On 04/30/2014 10:00 AM, thierry bordaz wrote:
On 04/29/2014 10:07 PM, Martin Kosek wrote:
On 04/29/2014 08:17 PM, Simo Sorce wrote:
On Tue, 2014-04-29 at 20:00 +0200, Petr Viktorin wrote:
This adds the "idnsSecInlineSigning" attribute and related option.

https://fedorahosted.org/freeipa/ticket/3801

Simo, is adding a MAY attribute to an existing objectClass okay?
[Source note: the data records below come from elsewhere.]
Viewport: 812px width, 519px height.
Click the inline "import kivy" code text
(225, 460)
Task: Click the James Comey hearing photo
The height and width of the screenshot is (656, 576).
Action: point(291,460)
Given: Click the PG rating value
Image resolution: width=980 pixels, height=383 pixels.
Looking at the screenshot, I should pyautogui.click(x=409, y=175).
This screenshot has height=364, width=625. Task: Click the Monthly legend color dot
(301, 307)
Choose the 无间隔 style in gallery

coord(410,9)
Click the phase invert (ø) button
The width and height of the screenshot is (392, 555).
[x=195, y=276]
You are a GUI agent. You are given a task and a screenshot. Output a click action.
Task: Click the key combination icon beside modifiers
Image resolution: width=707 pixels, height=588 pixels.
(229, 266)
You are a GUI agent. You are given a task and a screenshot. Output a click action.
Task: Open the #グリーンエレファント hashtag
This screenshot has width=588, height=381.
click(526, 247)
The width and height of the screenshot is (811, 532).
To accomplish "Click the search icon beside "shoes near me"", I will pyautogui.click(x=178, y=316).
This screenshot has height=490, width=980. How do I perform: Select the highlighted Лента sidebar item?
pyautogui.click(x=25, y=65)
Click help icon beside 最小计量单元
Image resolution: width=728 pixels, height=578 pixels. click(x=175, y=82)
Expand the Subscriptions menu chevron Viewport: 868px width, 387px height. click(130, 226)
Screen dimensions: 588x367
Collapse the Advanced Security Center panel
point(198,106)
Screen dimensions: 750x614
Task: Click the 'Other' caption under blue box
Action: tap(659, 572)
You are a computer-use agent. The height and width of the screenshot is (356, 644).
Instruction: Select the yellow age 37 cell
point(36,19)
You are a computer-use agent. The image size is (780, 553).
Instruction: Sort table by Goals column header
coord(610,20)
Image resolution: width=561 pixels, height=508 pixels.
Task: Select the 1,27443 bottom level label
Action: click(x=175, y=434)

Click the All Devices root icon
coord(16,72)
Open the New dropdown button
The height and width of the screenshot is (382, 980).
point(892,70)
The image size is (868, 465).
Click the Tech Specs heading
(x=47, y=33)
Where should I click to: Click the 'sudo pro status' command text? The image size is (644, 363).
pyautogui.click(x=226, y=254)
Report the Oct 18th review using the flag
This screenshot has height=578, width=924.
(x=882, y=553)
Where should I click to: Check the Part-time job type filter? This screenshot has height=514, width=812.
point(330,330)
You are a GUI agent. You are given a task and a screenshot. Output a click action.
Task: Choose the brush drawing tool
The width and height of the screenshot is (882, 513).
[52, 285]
Not unheard of, however in the past we discovered some schema
replication issues that may have an impact, let's make sure DS team also
agrees this is not going to cause issue.

From a purely functional pov a MAY attribute will not break any stored
object, so it is fine.

Simo.

Adding Thierry to the CC list to evaluate the risks, he was already
involved in fixing related issue in the DS for a similar Dogtag schema
extension.
Hello,

    When an instance in the topology contains schema extensions like new
    MAY attribute, this extension would be propagated to all instances
    by replication (no need to copy/merge schema files). This was the
    purpose of https://fedorahosted.org/389/ticket/47721. So it is fine
    to add new MAY/MUST attribute or new attribute/objectclasses.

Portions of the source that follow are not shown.